Série d'exercices
• A. D'après l'extrait sur la marche en crête, qu'est-ce qui oblige les marcheurs à se cramponner aux rocs ?
• B. Indiquez si chaque affirmation concorde avec l'extrait sur la marche en crête, en citant les mots décisifs : (i) le chemin de crête est visible sur toute sa longueur ; (ii) la fatigue et le froid passent au second plan ; (iii) ce moment deviendra un très bon souvenir.
• C. Reproduisez mot pour mot le passage de l'extrait sur la marche en crête qui commence par « A gauche, à » et se poursuit jusqu'à « très bon souvenir. ».

Extrait

- - - - -

A gauche, à droite, le vide. Devant, le chemin de crête ne se révèle que sur quelques mètres – la suite reste dans la brume. J’ai l’impression de marcher sur un fil, dans un univers parallèle. Tout est flou autour de nous, et nous devons nous cramponner aux rocs de la crête car un vent puissant est de la partie. La fatigue, le froid, l’humidité sont relégués au second plan, et l’esprit s’aiguise pour nous permettre de ne pas faire de faux pas. Cette sensation de pleine conscience, d’ancrage total dans l’instant présent est assez formidable – c’est ce qui fera de ce moment un très bon souvenir.

- - - - -

Données fournies
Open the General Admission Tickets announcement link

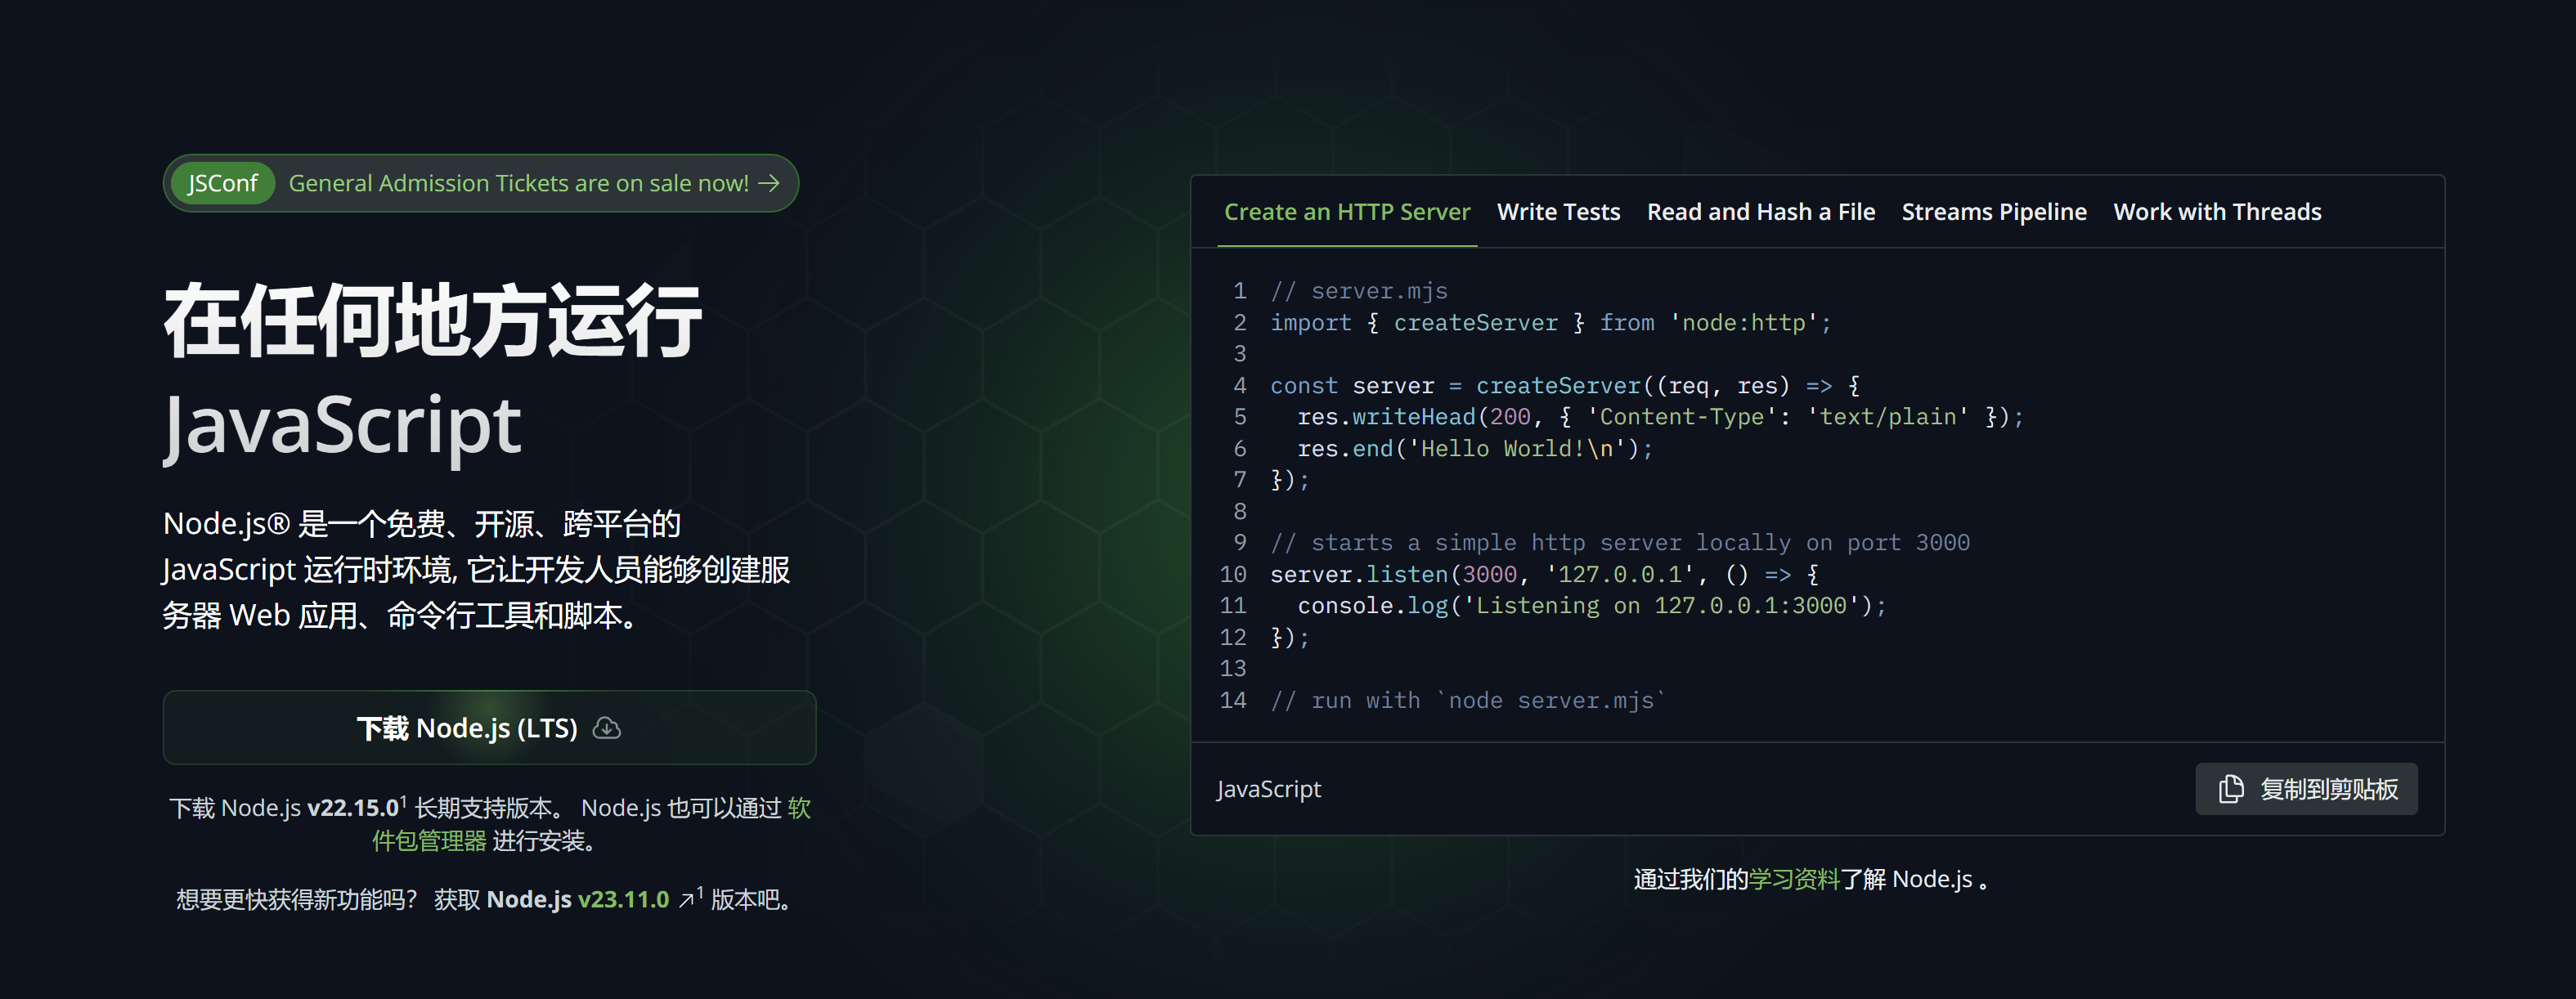[x=518, y=183]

- - - - -

Réponses
• A. Un vent puissant.

• B.
(i) Non : « le chemin de crête ne se révèle que sur quelques mètres – la suite reste dans la brume ».
(ii) Oui : « La fatigue, le froid, l’humidité sont relégués au second plan ».
(iii) Oui : « c’est ce qui fera de ce moment un très bon souvenir ».

• C.
A gauche, à droite, le vide. Devant, le chemin de crête ne se révèle que sur quelques mètres – la suite reste dans la brume. J’ai l’impression de marcher sur un fil, dans un univers parallèle. Tout est flou autour de nous, et nous devons nous cramponner aux rocs de la crête car un vent puissant est de la partie. La fatigue, le froid, l’humidité sont relégués au second plan, et l’esprit s’aiguise pour nous permettre de ne pas faire de faux pas. Cette sensation de pleine conscience, d’ancrage total dans l’instant présent est assez formidable – c’est ce qui fera de ce moment un très bon souvenir.